Cattle prices bolted to an all-time high again this week, driven by ongoing fears of a nationwide cattle shortage created by recent droughts that cut off the animals' feed supplies. This week's rally was partially attributed to meatpackers and retailers who had been holding off on purchasing beef in hopes of lower prices. As prices rose, panicked buyers flocked to the market, pushing prices higher yet, gaining over four cents per pound during the week, reaching as high as $1.41.

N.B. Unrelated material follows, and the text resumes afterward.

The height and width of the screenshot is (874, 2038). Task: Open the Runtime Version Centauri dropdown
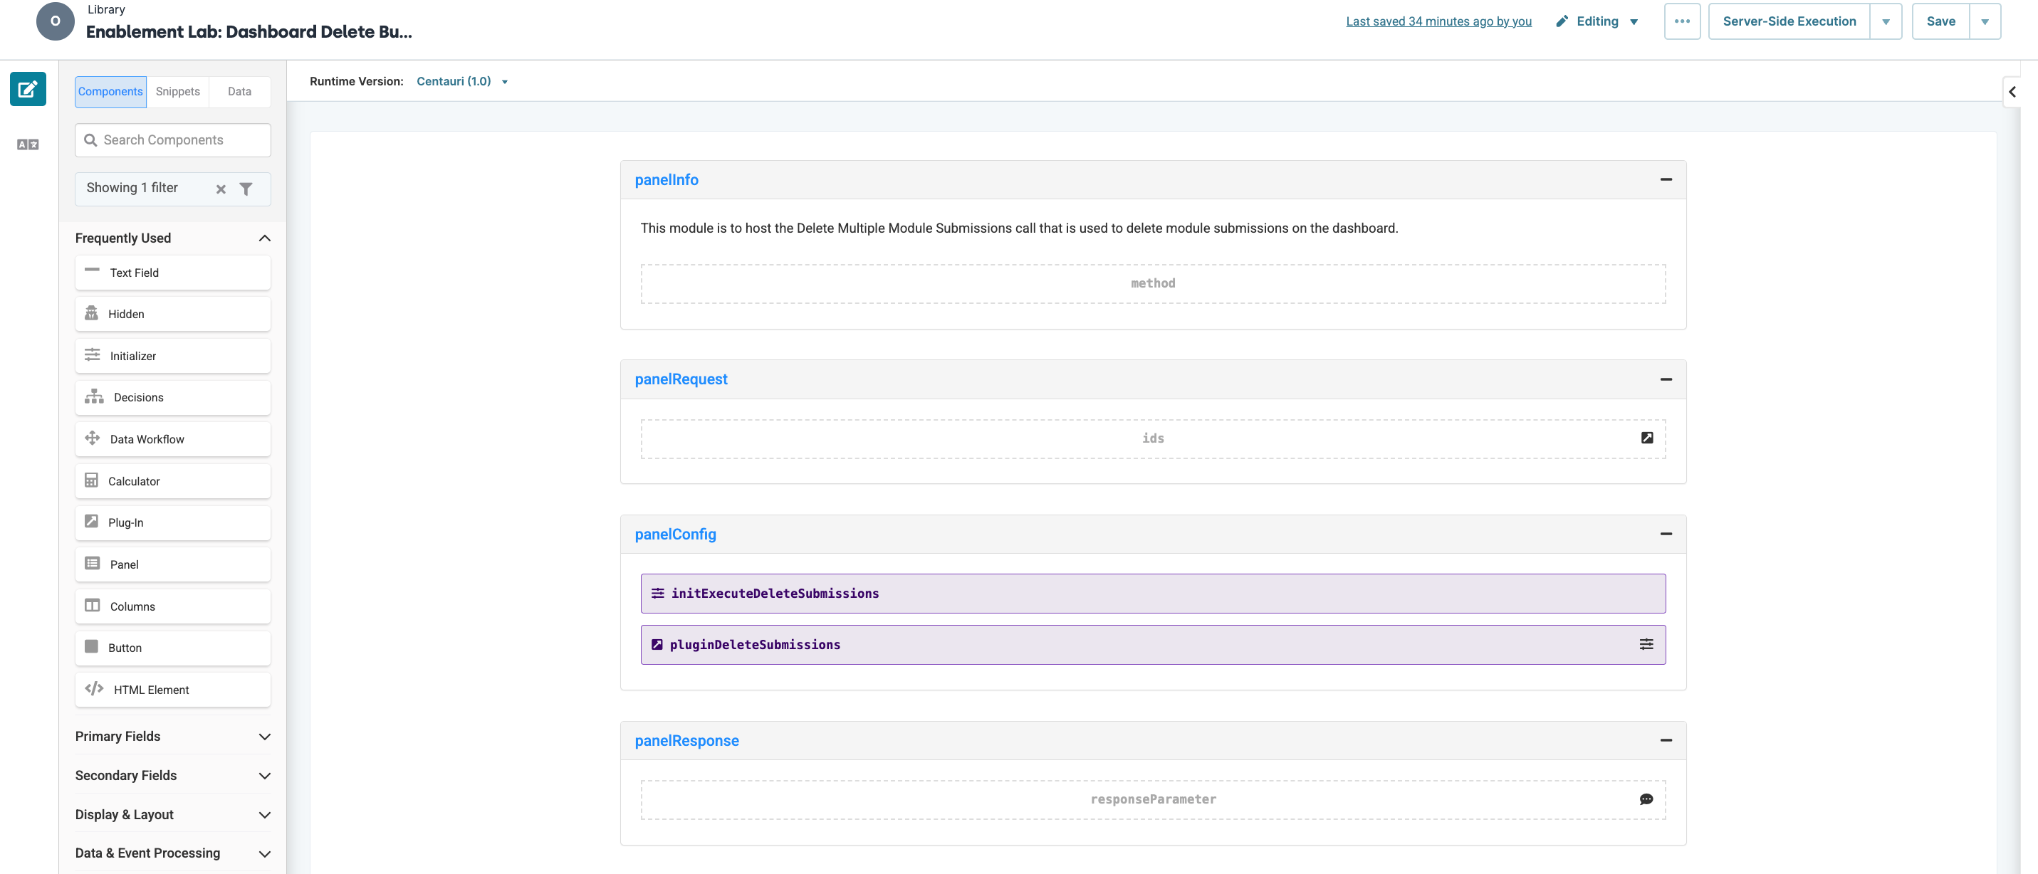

As prices rise, consumers may shift to less expensive meats like pork and poultry, hurting beef demand, which could drive prices lower. On the other hand, a strengthening US economy could put more money in consumers' pockets, allowing them to continue paying up for burgers and steaks.
Natural Gas Heats Up
During the recent onslaught of wintry weather, traders' attention focused on natural gas demand. The US Department of Energy released a report Thursday showing that our nation used up a record amount of natural gas last week during the storm, consuming an unprecedented 287 billion cubic feet of the fuel. As a result of the report and expectations for continued strong heating demand, natural gas futures lifted to a three-week high at $4.49 per million British thermal units.
The rally may be tempered longer term as vast reserves of gas are tapped utilizing hydraulic fracturing or "fracking" in the Marcellus region of Northeast United States. The process extracts gas from deep layers of underground rock using sand, chemicals, and large amounts of water. Though controversial, the rapid expansion of fracking has quickly created a surplus of natural gas.
Law of Supply and Demand
Natural gas prices are being tempered by abundant supplies despite increasing demand. In contrast, we can't make enough beef to meet demand right now, so meat prices are skyrocketing. High prices inevitably cause two things to happen: demand is killed, and producers (ranchers) are stimulated to produce more to capture the profitable high prices. The relatively low price of natural gas and burdensome supplies coming on stream would typically be expected to reverse as demand is stimulated for the cheaper energy source and the producers (drillers) slow down production.
Longer term, these market forces should make cheap commodities go up and expensive commodities fall in price. Hence the proverb we all learn as commodity brokers and traders: "the solution to low prices is low prices, the solution to high prices is high prices."